Children’s Bureau Message for National Adoption Month 2024

National Adoption Month (NAM) in November is a time to raise awareness about adoption and bring attention to the 109,000 children with legal permanency goals of adoption who are at risk of aging out of foster care without permanent family connections. This year’s NAM theme—"Honoring Youth: Strengthening Pathways for Lasting Bonds”—highlights the importance of child welfare professionals helping young people build and sustain lifelong networks of support and community that provide a sense of belonging and relational permanency. This theme reflects one of the Children’s Bureau’s highest priorities: ensuring youth benefit from lasting relationships and have holistic supports and opportunities.

Young people deserve a strong support network that meets their needs, embraces and affirms their identity, and promotes family, community, and cultural connections. Supportive relationships act as a protective factor that can contribute to improved well-being outcomes. Child welfare professionals and others should help young people find and nurture these connections as soon as they become involved with the child welfare system and then promote these bonds over time. This includes helping youth maintain existing relationships with family and friends; develop new connections with peers, mentors, and others; and build trusting bonds with adoptive family members before and after adoption. A trusting, supportive youth-caseworker relationship can be an important part of a young person’s support network. Child welfare professionals should explore strategies to help them connect with youth, which can include talking to them about their interests, helping them work through challenges, listening attentively, and authentically engaging and empowering them, especially concerning permanency decisions. By honoring every youth and their network, professionals can work toward an adoption journey that is meaningful and purposeful, paving the way for healing, well-being, and long-term stability.
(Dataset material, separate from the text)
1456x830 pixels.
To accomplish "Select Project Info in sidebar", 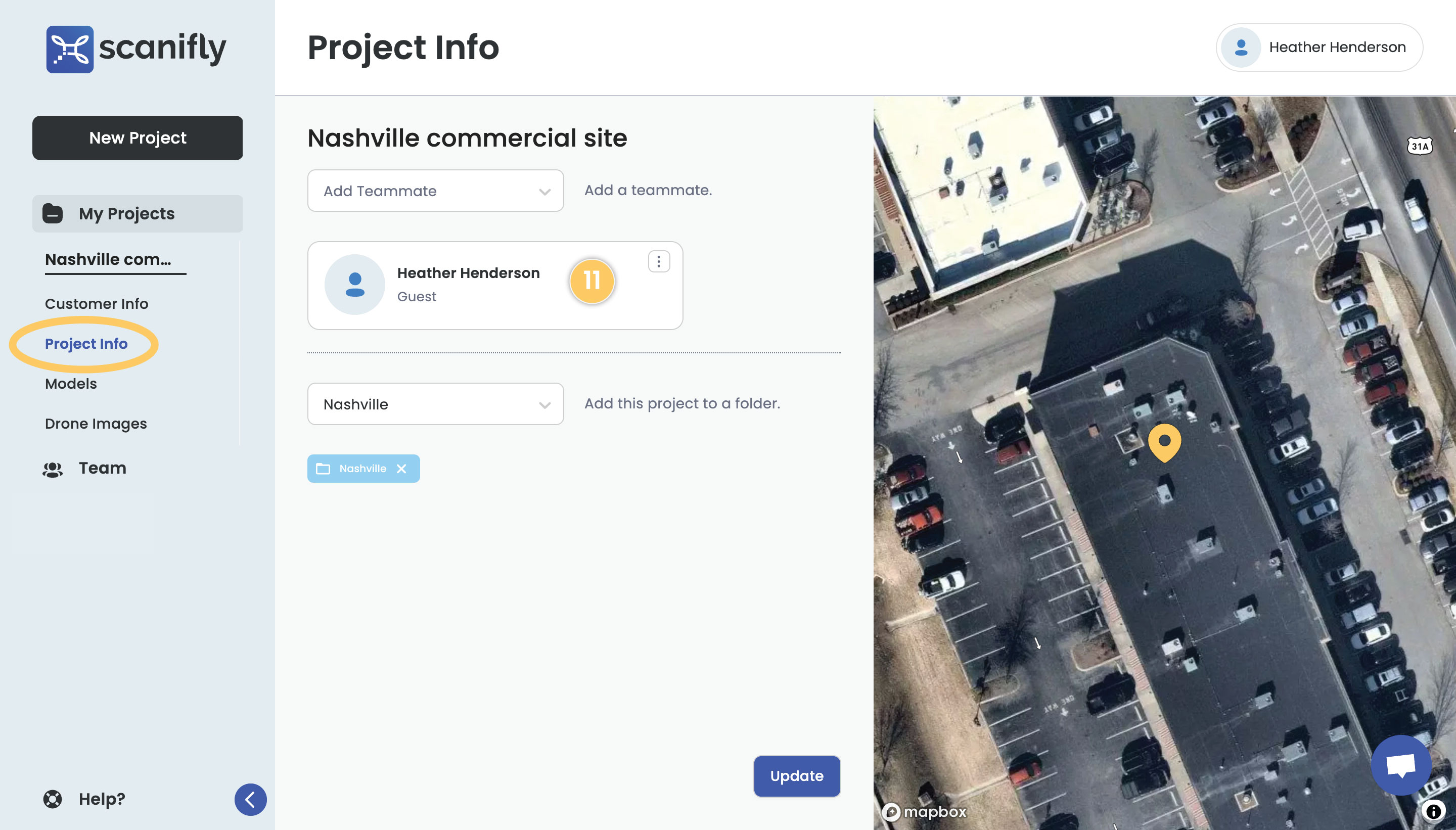I will (x=86, y=344).
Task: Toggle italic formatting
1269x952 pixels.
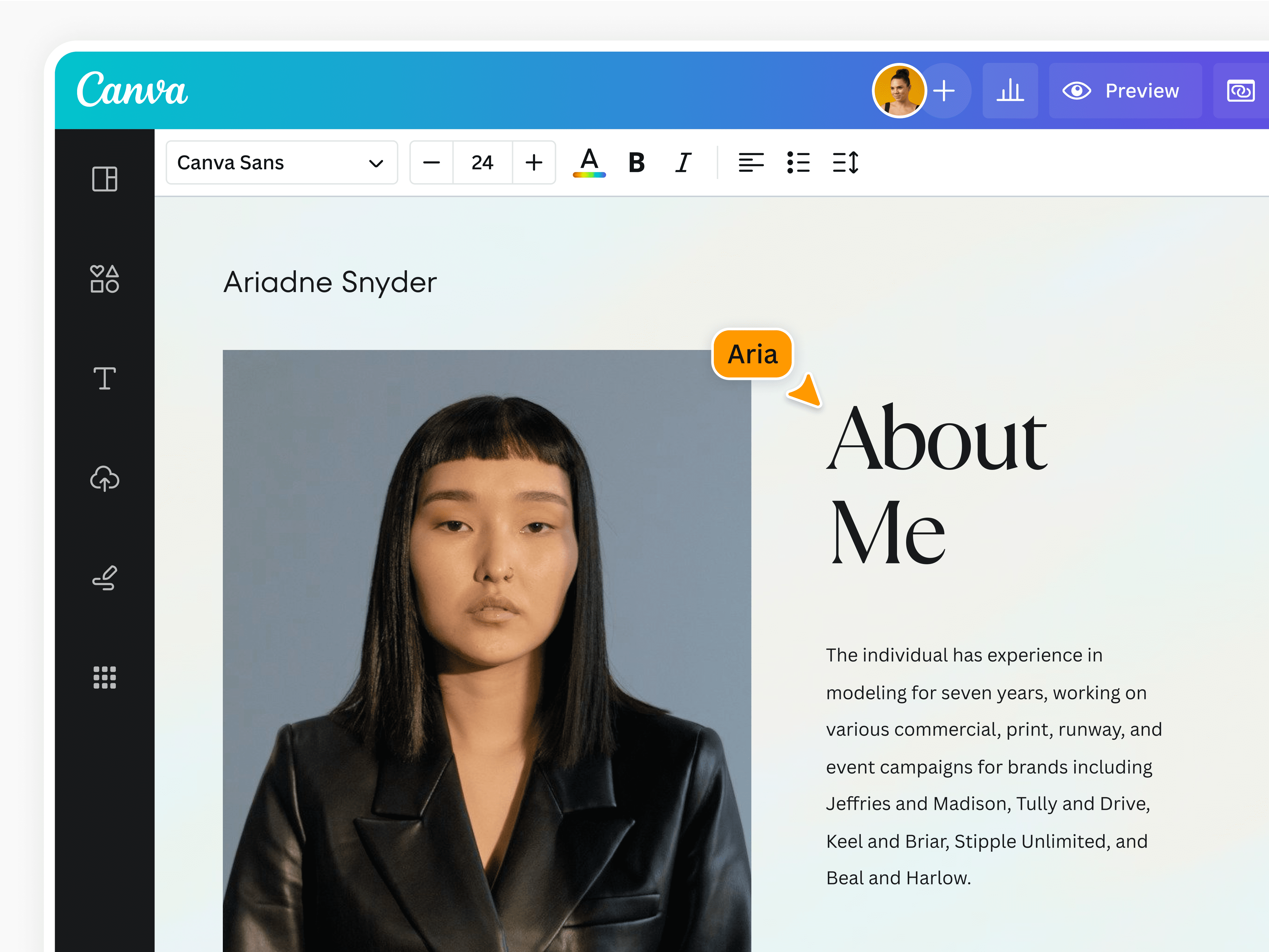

Supportive, lasting bonds for youth should extend beyond connections with their adoptive families and include their family of origin. These relationships, as well as connections to their culture, can help young people build their sense of identity and belonging. To preserve culture, child welfare professionals should connect youth with adoptive families that embrace and honor youth's racial, ethnic, and cultural backgrounds. Child welfare agencies should recruit and support adoptive families that reflect the diversity of those waiting to be adopted. In addition, child welfare agencies should explore permanency with kin, prioritize kin placements, and promote kin foster care licensing. These steps are essential to creating a kin-first culture in child welfare, which recognizes the importance of involving relatives, emphasizes relative adoption, and provides meaningful supports to children, youth, and families to help them stay connected. This approach also honors the valuable role of relatives, close family friends, community elders, and other influential adults in youth's sustained well-being and overall development.  

I invite child welfare professionals and others to visit the NAM website and explore the resources and tools available to support your work with young people on the path to permanency. Join us in recognizing NAM by celebrating adoptive families, adopted youth, youth in foster care awaiting permanency, and the professionals who support them. Together we can raise awareness about the importance of enhancing engagement with youth; preserving their racial, ethnic, and cultural heritage; and strengthening pathways for sustained lifelong connections for young people.